They hadn’t left him very good ink. It would have to do. Still, when he tilted the bottle back and forth, he noticed the slight sediment, and sighed. Well, it wasn’t as though he expected to get much more use out of this fountain pen anyway, with its cap-band that rotated round and round, and the slight brassing of the clip, and the worrying rattle it sometimes made.
The paper wasn’t much better. He didn’t know how he was supposed to work with something to small. They had given him a study with a fine desk, and a profusion of lanterns, enough to make him wonder if they were trying to set the ceiling afire. (Of course not. He knew that. But.) A polished board to write on, only slightly scratched at one corner, and blotting paper upon which he could see mirror-writing poetry in dusky violet. (Normally he didn’t care for violet. But it was different when it was a reversed glimpse of someone’s love-note.)
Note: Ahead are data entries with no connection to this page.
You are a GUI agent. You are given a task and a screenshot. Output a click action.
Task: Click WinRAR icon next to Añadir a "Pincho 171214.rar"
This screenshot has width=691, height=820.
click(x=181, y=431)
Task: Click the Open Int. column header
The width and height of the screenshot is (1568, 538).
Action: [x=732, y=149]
But the paper, the paper–the paper was a smallish sheet, no taller than his forearm, and half again as wide. Perfectly adequate to write a letter to a friend or a challenge to an enemy, or possibly to make a paper airplane with. Not so good for his purposes.
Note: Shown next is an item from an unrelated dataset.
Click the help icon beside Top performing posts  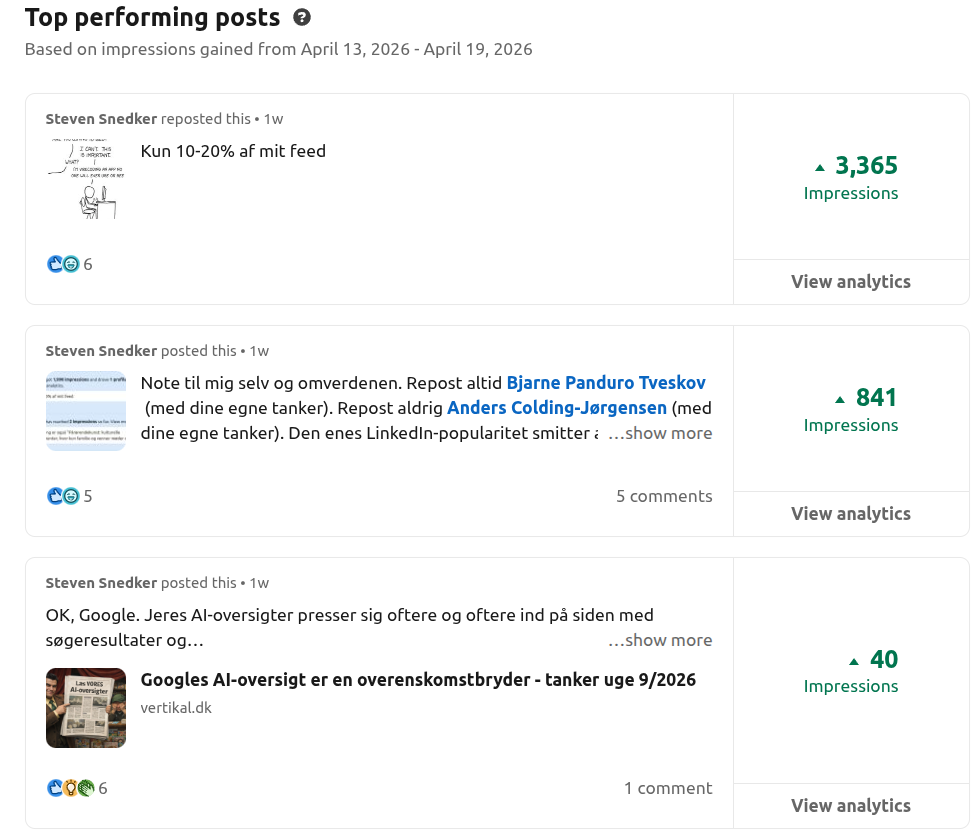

Still, he had what he had, and he might as well make the most of it. He inked up the fountain pen (lever filler, at least the lever didn’t stick like the other one) and wiped off the nib and feed with his sleeve. Horrible habit, but he wore black shirts for a reason, and at this point it wasn’t as though it mattered. The light in the room guttered just a little, but he ignored it, and besides, there was still plenty to see by.
He bent slightly in spite of himself, feeling the preliminary ache in his shoulders. But his hand, his hand was steady. And he began to draw.
He drew tiny hatches that coalesced into shadowy gradients. He drew perfect round little dots and joined them together into ropes like pearls, or dewdrops, or blood falling down long shanks of bone. He drew sweeping curves that made him think of swallows in their flight, or kelp abandoned on the shore, or hair unbound and falling through his fingers.
In a careless moment, his thumb brushed the side of the nib. He wiped the ink off on his sleeve, and waited for it to dry.
He straightened, breathing in and out calmly, meditatively. While the ink almost certainly wasn’t waterproof, and almost certainly would fade over time, he had only one chance to get this right.
Then he inked slow straight lines, arrow-earnest and unsmiling. Sometimes you needed to know the fastest way home, after all. He inked spirals, devastating in the distances they implied, drawing around their bright-sweet haze, and globes, some of them flattened. The occasional grace note of an ellipse.
At last the lanterns were flickering low, later, much later. Much more than a day later, for sure. He always knew. Carefully, he inked the last line and capped his pen. He closed his eyes. Time to sleep.
The lanterns in the room keened bright again, and the paper fluttered to the floor, but the man was already snoring.
For storme. Prompt: “inked spirals.”
I can’t even remember how I got into fountain pens. I make no claims that the hobby is practical, but I love my (small) pen collection, and the experience of working with ink, smudges and all. (No spills yet, knock wood.)